Es ist gute Tradition beim Theatertreffen, nicht von den besten, sondern den bemerkenswertesten Produktionen zu sprechen. Was charakterisiert denn dieses Attribut?
Ästhetische Qualität lässt sich nicht kategorial beschreiben. Das Bemerkenswerte ist darum bewusst als dehnbarer Begriff gewählt, der eine Debatte zulässt und eben auch Kontroversen. Es gibt immer wieder Inszenierungen, die in der Jury stark umstritten sind, bei denen ab einem bestimmten Punkt aber womöglich genau darin das Besondere liegt: Dann wäre qualifizierte Streitbarkeit ein Moment des Bemerkenswerten.

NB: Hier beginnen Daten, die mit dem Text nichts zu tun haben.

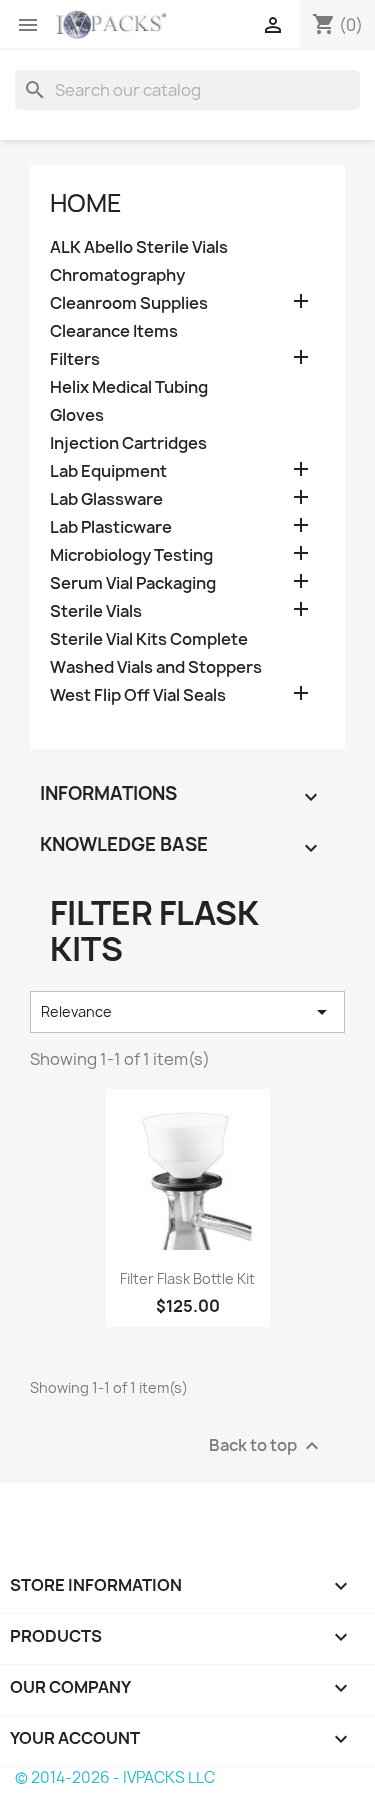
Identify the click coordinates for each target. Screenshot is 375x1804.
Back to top (266, 1445)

Was macht für Sie persönlich eine Inszenierung bemerkenswert?
Ich finde Arbeiten spannend, die die Möglichkeiten des Theaters auf sein Extrem hin testen. Das muss nicht immer der komplette avantgardistische Durchbruch sein. Eine theatertreffentaugliche Inszenierung sollte aber abweichen von dem, was ich in meiner normalen Erwartung an das Theater als vertraut und standardisiert empfinde.

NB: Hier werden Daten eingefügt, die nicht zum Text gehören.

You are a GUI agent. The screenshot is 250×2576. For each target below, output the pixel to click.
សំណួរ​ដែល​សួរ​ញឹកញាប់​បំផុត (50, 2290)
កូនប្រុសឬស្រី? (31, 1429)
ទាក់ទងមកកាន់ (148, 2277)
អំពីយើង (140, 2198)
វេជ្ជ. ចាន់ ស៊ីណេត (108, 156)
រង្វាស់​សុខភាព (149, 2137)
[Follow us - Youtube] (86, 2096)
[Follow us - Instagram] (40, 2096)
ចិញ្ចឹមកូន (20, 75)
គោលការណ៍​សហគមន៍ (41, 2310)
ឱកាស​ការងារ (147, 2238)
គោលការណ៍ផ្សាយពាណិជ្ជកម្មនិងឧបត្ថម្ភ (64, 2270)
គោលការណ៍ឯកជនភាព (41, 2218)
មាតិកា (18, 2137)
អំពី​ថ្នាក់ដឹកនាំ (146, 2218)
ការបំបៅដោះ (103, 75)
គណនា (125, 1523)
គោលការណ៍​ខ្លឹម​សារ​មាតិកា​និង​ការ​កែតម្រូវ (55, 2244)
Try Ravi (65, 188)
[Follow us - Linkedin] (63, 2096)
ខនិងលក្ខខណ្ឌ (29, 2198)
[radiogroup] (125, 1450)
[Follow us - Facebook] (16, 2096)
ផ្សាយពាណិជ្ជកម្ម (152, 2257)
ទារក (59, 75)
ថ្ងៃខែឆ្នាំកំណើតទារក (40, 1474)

Haben Sie ein Beispiel dafür?
»Die Räuber« vom Münchener Residenztheater in der Regie von Ulrich Rasche etwa. Schillers Text ist ein noch immer viel gespieltes dialogisches Drama. Nicolas Steman war mit seiner Inszenierung 2009 zum Theatertreffen eingeladen, in der er das Stück bereits in einen kollektiven Vortrag brachte. Mit Rasches Chortheater wird da ein neuer Schritt gesetzt, wenn hier das Kollektiv bildgewaltig in die Logik des Massenmenschen überführt wird. Das ist eine Radikalisierung der Theatersprache, die einen ganz neuen Blick auf diesen Klassiker und die in ihm verhandelte Institutionenkritik ermöglicht.

Klassiker im Theaterbetrieb sind auch Frank Castorf und Claus Peymann. Beide geben im Sommer ihre Intendantenposten ab. Der zum zweiten Mal in Folge zum Theatertreffen eingeladene 30-jährige Ersan Mondtag (»Die Vernichtung«) sagte kürzlich in einem Interview, er wolle bald die Berliner Schaubühne übernehmen. Vollzieht sich gerade eine Wachablösung?
Ich würde sagen, dass die schon seit ein paar Jahren im Gange ist. Beim Theatertreffen sind verstärkt Regisseure jüngeren und mittleren Alters dabei: Neben Ersan Mondtag zählen dazu auch Claudia Bauer, Kay Voges, Thom Luz, Milo Rau und Simon Stone. Das Theatertreffen funktioniert im Ganzen aber weniger als Entdeckerfestival. Es war ja zum Beispiel ziemlich grotesk, wie lange es dauerte, bis Christoph Schlingensief beim Theatertreffen auftauchte. Es ist eher eine Art verstärkende Instanz, die einem breiteren Publikum diejenigen bekannt macht, die sich bereits länger im Fokus des Theaterbetriebs befinden.